• Task prompt: Recast the listing below as a numbered list, leaving out any blank lines.
—————
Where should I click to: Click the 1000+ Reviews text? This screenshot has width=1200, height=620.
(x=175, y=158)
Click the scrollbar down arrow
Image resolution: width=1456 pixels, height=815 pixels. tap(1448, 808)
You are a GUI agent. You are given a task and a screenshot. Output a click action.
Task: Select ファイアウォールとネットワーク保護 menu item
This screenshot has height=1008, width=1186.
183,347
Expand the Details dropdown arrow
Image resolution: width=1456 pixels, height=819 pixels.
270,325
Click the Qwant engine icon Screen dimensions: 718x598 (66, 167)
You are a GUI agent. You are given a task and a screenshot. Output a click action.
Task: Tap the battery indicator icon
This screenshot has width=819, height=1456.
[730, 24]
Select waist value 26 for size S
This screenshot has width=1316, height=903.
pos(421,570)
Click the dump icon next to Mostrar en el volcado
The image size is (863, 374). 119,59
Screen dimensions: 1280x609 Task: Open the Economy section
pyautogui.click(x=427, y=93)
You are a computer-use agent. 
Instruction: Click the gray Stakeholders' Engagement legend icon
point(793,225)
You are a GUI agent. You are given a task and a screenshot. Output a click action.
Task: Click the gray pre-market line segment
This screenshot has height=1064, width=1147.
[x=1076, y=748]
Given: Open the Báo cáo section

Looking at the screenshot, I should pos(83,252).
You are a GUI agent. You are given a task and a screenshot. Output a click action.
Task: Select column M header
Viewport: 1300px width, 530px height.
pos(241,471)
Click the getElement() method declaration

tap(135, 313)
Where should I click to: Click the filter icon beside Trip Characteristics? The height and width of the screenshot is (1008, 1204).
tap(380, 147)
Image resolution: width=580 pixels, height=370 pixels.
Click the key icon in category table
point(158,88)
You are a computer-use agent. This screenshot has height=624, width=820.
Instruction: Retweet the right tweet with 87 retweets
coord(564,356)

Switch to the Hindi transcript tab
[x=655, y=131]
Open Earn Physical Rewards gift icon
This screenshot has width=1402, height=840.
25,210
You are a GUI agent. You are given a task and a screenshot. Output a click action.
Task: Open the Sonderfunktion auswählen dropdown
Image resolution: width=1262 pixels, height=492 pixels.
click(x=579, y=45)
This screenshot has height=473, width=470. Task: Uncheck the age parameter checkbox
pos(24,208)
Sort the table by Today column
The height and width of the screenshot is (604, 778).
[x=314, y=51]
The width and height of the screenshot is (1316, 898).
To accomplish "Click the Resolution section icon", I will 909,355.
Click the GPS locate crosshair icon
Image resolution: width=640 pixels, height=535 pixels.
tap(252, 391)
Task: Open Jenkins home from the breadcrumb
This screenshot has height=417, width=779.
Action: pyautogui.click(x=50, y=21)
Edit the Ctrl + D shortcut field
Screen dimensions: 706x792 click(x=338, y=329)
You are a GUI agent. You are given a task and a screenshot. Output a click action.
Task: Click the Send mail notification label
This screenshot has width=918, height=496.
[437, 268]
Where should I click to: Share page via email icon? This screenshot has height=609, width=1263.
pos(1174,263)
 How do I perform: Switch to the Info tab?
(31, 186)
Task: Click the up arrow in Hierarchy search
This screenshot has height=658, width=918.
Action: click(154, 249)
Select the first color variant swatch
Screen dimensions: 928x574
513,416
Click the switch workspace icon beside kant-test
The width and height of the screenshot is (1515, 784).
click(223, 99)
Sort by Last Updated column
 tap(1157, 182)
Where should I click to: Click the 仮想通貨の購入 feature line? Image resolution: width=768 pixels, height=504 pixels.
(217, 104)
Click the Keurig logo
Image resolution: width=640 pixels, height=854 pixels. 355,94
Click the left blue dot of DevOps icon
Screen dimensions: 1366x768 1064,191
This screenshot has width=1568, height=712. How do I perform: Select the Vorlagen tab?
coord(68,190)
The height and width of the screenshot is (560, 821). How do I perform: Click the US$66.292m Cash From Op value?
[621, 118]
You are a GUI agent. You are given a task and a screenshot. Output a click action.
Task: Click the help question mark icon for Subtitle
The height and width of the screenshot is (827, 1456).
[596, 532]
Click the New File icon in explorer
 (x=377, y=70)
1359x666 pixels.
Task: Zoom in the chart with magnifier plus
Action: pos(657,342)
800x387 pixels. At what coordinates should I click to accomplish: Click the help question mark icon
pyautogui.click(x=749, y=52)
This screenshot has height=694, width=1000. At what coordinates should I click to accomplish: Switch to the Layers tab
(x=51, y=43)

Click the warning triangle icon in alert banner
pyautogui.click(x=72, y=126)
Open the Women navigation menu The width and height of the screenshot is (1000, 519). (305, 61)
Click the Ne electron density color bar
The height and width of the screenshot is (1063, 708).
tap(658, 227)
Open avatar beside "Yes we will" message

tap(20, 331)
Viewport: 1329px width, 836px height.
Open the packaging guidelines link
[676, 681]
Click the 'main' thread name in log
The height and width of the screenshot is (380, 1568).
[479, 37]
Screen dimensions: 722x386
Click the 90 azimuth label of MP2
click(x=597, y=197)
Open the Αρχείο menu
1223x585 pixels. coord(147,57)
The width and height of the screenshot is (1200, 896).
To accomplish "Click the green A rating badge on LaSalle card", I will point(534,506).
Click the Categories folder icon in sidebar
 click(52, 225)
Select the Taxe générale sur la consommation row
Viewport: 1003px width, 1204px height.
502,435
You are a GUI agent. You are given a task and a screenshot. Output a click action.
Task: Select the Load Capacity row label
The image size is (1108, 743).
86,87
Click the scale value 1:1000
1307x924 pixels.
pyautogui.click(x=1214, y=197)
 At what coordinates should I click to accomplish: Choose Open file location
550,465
—————
• Reply to the task:
1. Where should I click to: Click the 1000+ Reviews text? This screenshot has width=1200, height=620.
2. (x=175, y=158)
3. Click the scrollbar down arrow
4. Image resolution: width=1456 pixels, height=815 pixels. tap(1448, 808)
5. You are a GUI agent. You are given a task and a screenshot. Output a click action.
6. Task: Select ファイアウォールとネットワーク保護 menu item
7. This screenshot has height=1008, width=1186.
8. 183,347
9. Expand the Details dropdown arrow
10. Image resolution: width=1456 pixels, height=819 pixels.
11. 270,325
12. Click the Qwant engine icon Screen dimensions: 718x598 (66, 167)
13. You are a GUI agent. You are given a task and a screenshot. Output a click action.
14. Task: Tap the battery indicator icon
15. This screenshot has width=819, height=1456.
16. [730, 24]
17. Select waist value 26 for size S
18. This screenshot has width=1316, height=903.
19. pos(421,570)
20. Click the dump icon next to Mostrar en el volcado
21. The image size is (863, 374). 119,59
22. Screen dimensions: 1280x609 Task: Open the Economy section
23. pyautogui.click(x=427, y=93)
24. You are a computer-use agent. 
25. Instruction: Click the gray Stakeholders' Engagement legend icon
26. point(793,225)
27. You are a GUI agent. You are given a task and a screenshot. Output a click action.
28. Task: Click the gray pre-market line segment
29. This screenshot has height=1064, width=1147.
30. [x=1076, y=748]
31. Given: Open the Báo cáo section
32. Looking at the screenshot, I should pos(83,252).
33. You are a GUI agent. You are given a task and a screenshot. Output a click action.
34. Task: Select column M header
35. Viewport: 1300px width, 530px height.
36. pos(241,471)
37. Click the getElement() method declaration
38. tap(135, 313)
39. Where should I click to: Click the filter icon beside Trip Characteristics? The height and width of the screenshot is (1008, 1204).
40. tap(380, 147)
41. Image resolution: width=580 pixels, height=370 pixels.
42. Click the key icon in category table
43. point(158,88)
44. You are a computer-use agent. This screenshot has height=624, width=820.
45. Instruction: Retweet the right tweet with 87 retweets
46. coord(564,356)
47. Switch to the Hindi transcript tab
48. [x=655, y=131]
49. Open Earn Physical Rewards gift icon
50. This screenshot has width=1402, height=840.
51. 25,210
52. You are a GUI agent. You are given a task and a screenshot. Output a click action.
53. Task: Open the Sonderfunktion auswählen dropdown
54. Image resolution: width=1262 pixels, height=492 pixels.
55. click(x=579, y=45)
56. This screenshot has height=473, width=470. Task: Uncheck the age parameter checkbox
57. pos(24,208)
58. Sort the table by Today column
59. The height and width of the screenshot is (604, 778).
60. [x=314, y=51]
61. The width and height of the screenshot is (1316, 898).
62. To accomplish "Click the Resolution section icon", I will 909,355.
63. Click the GPS locate crosshair icon
64. Image resolution: width=640 pixels, height=535 pixels.
65. tap(252, 391)
66. Task: Open Jenkins home from the breadcrumb
67. This screenshot has height=417, width=779.
68. Action: pyautogui.click(x=50, y=21)
69. Edit the Ctrl + D shortcut field
70. Screen dimensions: 706x792 click(x=338, y=329)
71. You are a GUI agent. You are given a task and a screenshot. Output a click action.
72. Task: Click the Send mail notification label
73. This screenshot has width=918, height=496.
74. [437, 268]
75. Where should I click to: Share page via email icon? This screenshot has height=609, width=1263.
76. pos(1174,263)
77.  How do I perform: Switch to the Info tab?
78. (31, 186)
79. Task: Click the up arrow in Hierarchy search
80. This screenshot has height=658, width=918.
81. Action: click(154, 249)
82. Select the first color variant swatch
83. Screen dimensions: 928x574
84. 513,416
85. Click the switch workspace icon beside kant-test
86. The width and height of the screenshot is (1515, 784).
87. click(223, 99)
88. Sort by Last Updated column
89.  tap(1157, 182)
90. Where should I click to: Click the 仮想通貨の購入 feature line? Image resolution: width=768 pixels, height=504 pixels.
91. (217, 104)
92. Click the Keurig logo
93. Image resolution: width=640 pixels, height=854 pixels. 355,94
94. Click the left blue dot of DevOps icon
95. Screen dimensions: 1366x768 1064,191
96. This screenshot has width=1568, height=712. How do I perform: Select the Vorlagen tab?
97. coord(68,190)
98. The height and width of the screenshot is (560, 821). How do I perform: Click the US$66.292m Cash From Op value?
99. [621, 118]
100. You are a GUI agent. You are given a task and a screenshot. Output a click action.
101. Task: Click the help question mark icon for Subtitle
102. The height and width of the screenshot is (827, 1456).
103. [596, 532]
104. Click the New File icon in explorer
105.  (x=377, y=70)
106. 1359x666 pixels.
107. Task: Zoom in the chart with magnifier plus
108. Action: pos(657,342)
109. 800x387 pixels. At what coordinates should I click to accomplish: Click the help question mark icon
110. pyautogui.click(x=749, y=52)
111. This screenshot has height=694, width=1000. At what coordinates should I click to accomplish: Switch to the Layers tab
112. (x=51, y=43)
113. Click the warning triangle icon in alert banner
114. pyautogui.click(x=72, y=126)
115. Open the Women navigation menu The width and height of the screenshot is (1000, 519). (305, 61)
116. Click the Ne electron density color bar
117. The height and width of the screenshot is (1063, 708).
118. tap(658, 227)
119. Open avatar beside "Yes we will" message
120. tap(20, 331)
121. Viewport: 1329px width, 836px height.
122. Open the packaging guidelines link
123. [676, 681]
124. Click the 'main' thread name in log
125. The height and width of the screenshot is (380, 1568).
126. [479, 37]
127. Screen dimensions: 722x386
128. Click the 90 azimuth label of MP2
129. click(x=597, y=197)
130. Open the Αρχείο menu
131. 1223x585 pixels. coord(147,57)
132. The width and height of the screenshot is (1200, 896).
133. To accomplish "Click the green A rating badge on LaSalle card", I will point(534,506).
134. Click the Categories folder icon in sidebar
135.  click(52, 225)
136. Select the Taxe générale sur la consommation row
137. Viewport: 1003px width, 1204px height.
138. 502,435
139. You are a GUI agent. You are given a task and a screenshot. Output a click action.
140. Task: Select the Load Capacity row label
141. The image size is (1108, 743).
142. 86,87
143. Click the scale value 1:1000
144. 1307x924 pixels.
145. pyautogui.click(x=1214, y=197)
146.  At what coordinates should I click to accomplish: Choose Open file location
147. 550,465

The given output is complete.